Picture: SUPPLIED
Picture: SUPPLIED

AFTER the depressing outskirts of Johannesburg, with shopping centres, garages and the smell of greasy chicken, the Gauteng countryside isn’t all that much better.

At a petrol station there are men in bush hats and shorts, all khaki and autumn-coloured, looking like they’re either going for a friendly day of hunting or organising guerrilla warfare. The poor farm workers look beaten.

In the middle of this world there’s the discreet Letamo Game Farm, turned into a closed domain with homes and fences. Inside the enclave, animals — zebras, kudus and jackals — drink at artificial watering holes.

But the electric fences and 24-hour guards are not in place to prevent the ostriches from escaping. Letamo is protecting itself from the outside, to the point that it can sometimes feel like an autonomous republic.

The houses look identical, painted in the same light brown as the long, dry grass. Not a single black person is to be seen, apart from the guards at the imposing entrance.

In the garage of one of these houses, Antony English is working on a little hobby of his that might make him rich: assembling electric batteries.

He clashes a bit with his surroundings. He’s charming and possessed by mysterious and infectious enthusiasm for his devices designed to store energy, either to move around — his electric Jeep is parked outside his house — or to supply the machines in his home. And there are solar panels to top it all off.

It’s the world of tomorrow. In SA, some people have understood this, thanks to a mix of perspicacity and paranoia. Yet when Mr English assembled an electric car in his garage, his neighbours made fun of him. "Nobody believed in it at the time," he recalls.

That was in 2004. Since then, almost every single major car manufacturer has begun working on electric models.

Mr English drives around in his Jeep, packed with connected batteries stabilised by a system he himself invented. But he also has more recent creations: batteries for homes, called Lite.

His project is an almost crazy challenge to the South African-born, Silicon Valley-based billionaire Elon Musk.

Musk’s Tesla company now includes the Gigafactory in Nevada, which is expected to soon flood the planet with a new kind of household battery. And Tesla is recruiting a team in SA.

Why are these batteries so important? Mr English has estimations on the price of electricity in SA: "It should triple in the next 10 years. As for the price of batteries, it’s going down, like the prices of solar panels have. At one point, the curves will cross each other," he explains.

Mr English says it’s already profitable to buy his Lite batteries and charge them up with solar energy, instead of paying for Eskom electricity.

"In 10 years, you’ll earn money. And you’ll be the master of your own energy."

The mining engineer has called his company Freedom Won. He is looking for a warehouse as the garage is no longer big enough.

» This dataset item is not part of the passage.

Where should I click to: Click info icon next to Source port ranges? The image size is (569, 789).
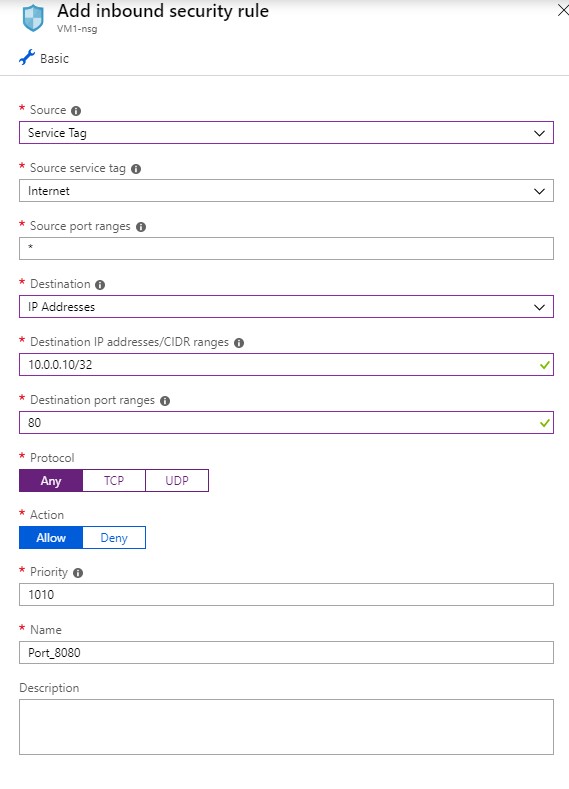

Those from Tesla, or Freedom Won, belong to a category of lithium-ion. A whole family, really. Those Mr English buys in China are made up of lithium iron phosphate (LiFe Po4), which could provide the "possibility of more ‘cycles’ (charge-discharge) than other forms of lithium-ion."

The entrepreneur says his Jeep counts about 4,000 cycles, and has already travelled a fuel-free 70,000km. But recently, there have been shortages of these LiFe Po4, because of pollution peaks in China.

"At the moment, they’re making electric buses all over China. They’re making so many that we’re having trouble getting enough batteries," Mt English says.

Still, Freedom Won finds enough for its clients, setting up systems complete with solar panels and the regulator invented by Mr English. It’s not cheap: R313,300 to "say goodbye to Eskom and its problems, forever".